(Entries on where things appear)
— start —

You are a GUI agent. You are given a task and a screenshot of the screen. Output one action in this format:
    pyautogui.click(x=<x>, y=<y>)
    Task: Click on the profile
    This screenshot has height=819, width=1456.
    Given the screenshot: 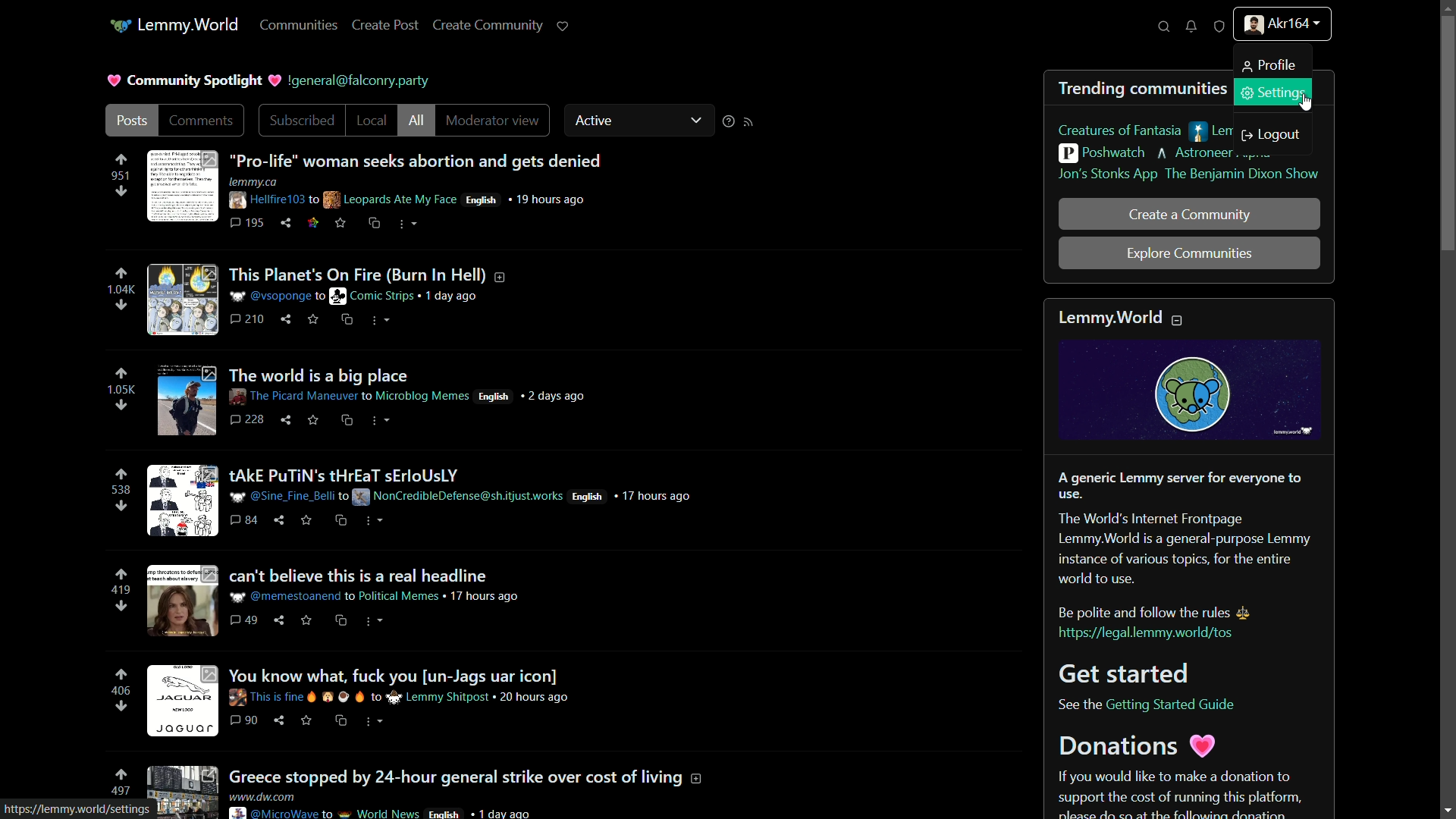 What is the action you would take?
    pyautogui.click(x=1282, y=27)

— end —

▸ THE TASK: Output the lines of the material exactly, from the very start through the line containing "This screenshot has".

▸ IN RESPONSE:
You are a GUI agent. You are given a task and a screenshot of the screen. Output one action in this format:
    pyautogui.click(x=<x>, y=<y>)
    Task: Click on the profile
    This screenshot has height=819, width=1456.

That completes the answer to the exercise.